Monday, March 21, 2011

Mix & Mash Rehash

This blog post has been a long time coming. Can't remember how long I've been promising to write it...
Now that libraryhack has started up and the wheels at mixandmash.org.nz are starting to spin for 2011, I guess it's about time I finished this off.

Enjoy. (or jump directly to the Cliff's Notes)



Our heroes set out on a journey
During November 2010, I worked with Joshua Smyth on a mashup entry for The Great NZ Remix and Mashup Competition (2010), a wicked competition run by DigitalNZ and supported by many partners and sponsors.
With $30,000 in total prizes and $10,000 for the winning mashup, we decided to turn a few ideas we'd been discussing into reality.

About a month before the competition was announced, Trade Me had just launched their API, and we'd spent a few beer-filled evenings just brainstorming ideas: tracking stolen guitars through serial numbers posted in auction descriptions/comments, analysing bidding trends for similar items over time and generating "buy/sell" indicators to maximise margin, and other ideas that were so implausible I can't even remember them.

One idea we settled on early is how cool it would be if we could walk around our suburb with a GPS-enabled  iPhone or Android device and find out where open homes / rentals within walking distance were.
I'd also recently attended some inspiring geospatial data discussions at the GSoC Mentor Summit which was causing me to think how we could bring mapping to Trade Me and open government data.

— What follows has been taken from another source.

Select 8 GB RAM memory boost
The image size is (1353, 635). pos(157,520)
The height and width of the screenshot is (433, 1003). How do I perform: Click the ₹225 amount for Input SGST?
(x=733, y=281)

Listings with addresses (ie. Real Estate) were prime candidates.

M to the A to the Shing Up
So real estate it was. The content sources suggestions page at mixandmash.org.nz introduced us to the site that truly helped to turn our idea from "trademe map frontend" into "house-seeker mashup": koordinates.com
I can't praise koordinates enough. They rock. They rock more than David Bowie's sock.
They host a large number of public domain (as well as some commerical/pay) map layers that you can download and reuse. Most of these map layers come directly from NZ government or local government bodies like Environment Waikato.
They also have an API which allows direct vector or raster queries on map layers. This is what we used to mash school zone data in with the rental listings we were mapping from Trade Me , and for one piece of the electoral data we included.

The school zone (and school decile rating data) was an early suggestion from Stuart Lewis (who helped heaps with ideas and feedback but would always be too humble to say so) that we knew would be of great interest to families looking for houses to rent/buy. That was our first "open data" angle.

We had a plan... now we just needed to spend every night and weekend designing, implementing and perfecting it. Which we did. After we both each tinkered with Trade Me's API, Google geocoding/maps in our own way (I'm an open source / Java freak, Josh is a .NET kinda guy), we designed a PostGIS database, and then split up the rest of the tasks so that I was responsible for web services and the website, Josh was responsible for the Android app and helping me figure out arc tangents when I tried to get each listing's Streetview camera centered on the house.

Many cigarettes and bottles of Macs Gold later, we had a working product. People other than just my Mum were saying it was cool, so I was pretty happy.

The school zone additions were working really nicely, and we'd enhanced them by looking up decile ratings for each school listed. We'd also combined a list of current MPs with an electoral boundaries map to offer some data about representation in the area. OK, not as useful to a family looking for a good area to move into, but we hoped it helped emphasise that there's a lot of location-specific data not already offered on Trade Me that we could access.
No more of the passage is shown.